すぐにTVをつけると、大地震のライブ中継は東北がとんでもない状況になっていることを伝えていた。もはや会議どころではなく、今この場にいる人をどうやって帰そうかだけで精いっぱい。都内のビジネスホテルは秒単位で埋まっていく。新幹線を含む交通機関は寸断され、あらゆる交通機関が止まってしまった。会社に宿泊の覚悟を決めた者、とどまって電車が再開するのを待つ者、やっと取れたホテルに向かう者。ひと段落ついたところで裏道を選んで帰宅できた。皆の安全が確認できてホッとした。
津波の破壊力は想像をはるかに超えていた。その前の年に訪れた気仙沼では港に面したホテルに宿泊したが、そのホテルは丘の上にあり、崖から突き出た桟橋があり、エレベーターで港に降りられるようになっていた。ガラス越しからは海がよく見えた。
そのホテルの津波で滅茶苦茶に割れたガラスも映し出され、破壊力と波の高さを現実のものとして理解できた。そんな高いところまで海が上がったのかと思うと心底恐ろしい。
震災直後、救援に向かった長男が見た燃える海に唖然としたようだった。
首都高速から見る東京タワーの先端が曲がっていたのも大きなショックだった。それほど激しい揺れが盤石に見えた東京タワーを曲げてしまった。現実感がない。
少し落ち着いたころ、AJAJとして何ができるか考えた末、ボランティア活動に向かうAJAJ会員にわずかだが補助金でサポートした。
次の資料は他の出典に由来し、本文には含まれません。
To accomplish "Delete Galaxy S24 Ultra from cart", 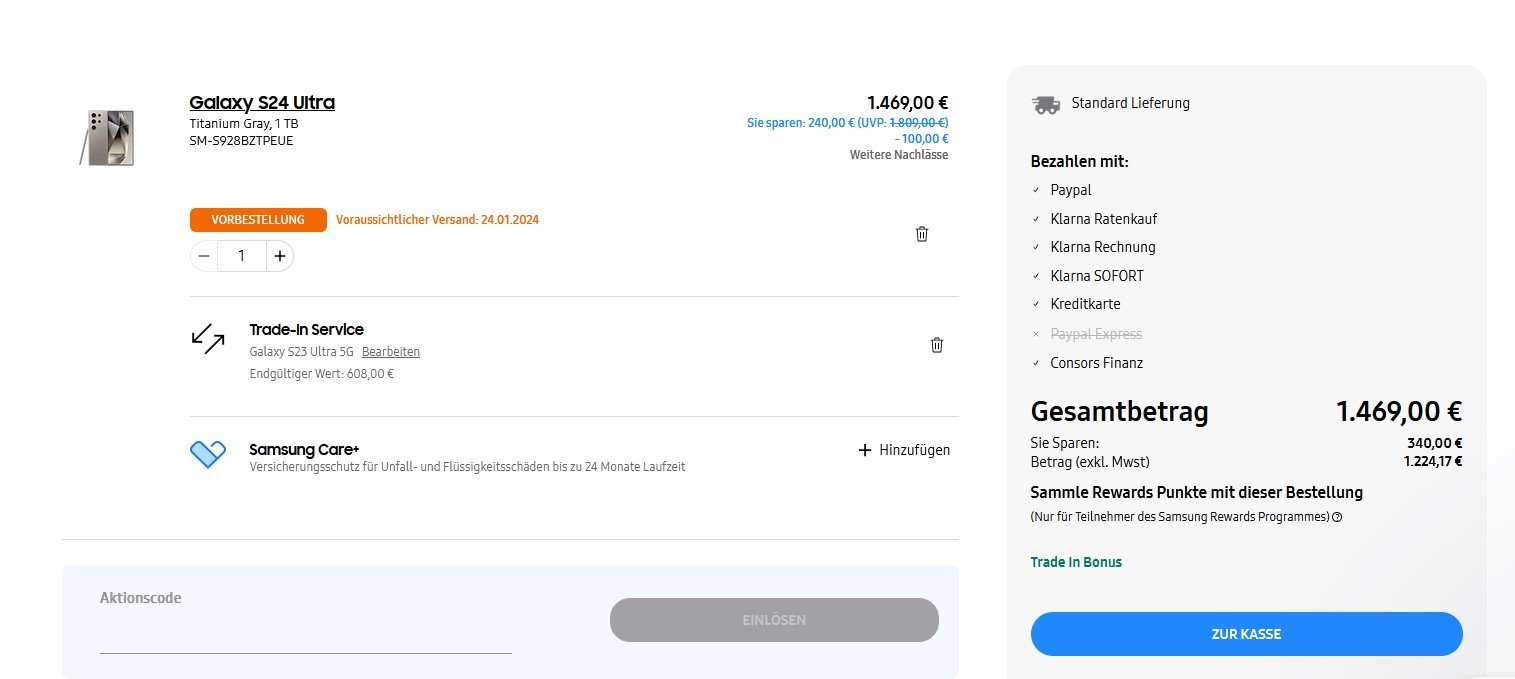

彼ら、彼女らはガソリンが不足する中、物流が止まって在庫の豊富な軽油を使うディーゼル車を使い、運転技術を駆使して援助の届きにくい地域で活動した会員も少なくない。毎週のように誰かが行っていた。
自分自身は足手まといになりそうで、せいぜい食料品を選ぶときに福島を筆頭にした東北のものを選ぶことぐらいだった。
毎年3月11日がやってくると、災害の大きさとその爪痕に思いがいくと同時に、改めて自動車の実力を知るきっかけにもなったと感じる。
いつか東北の地を再訪したいと心から願っている。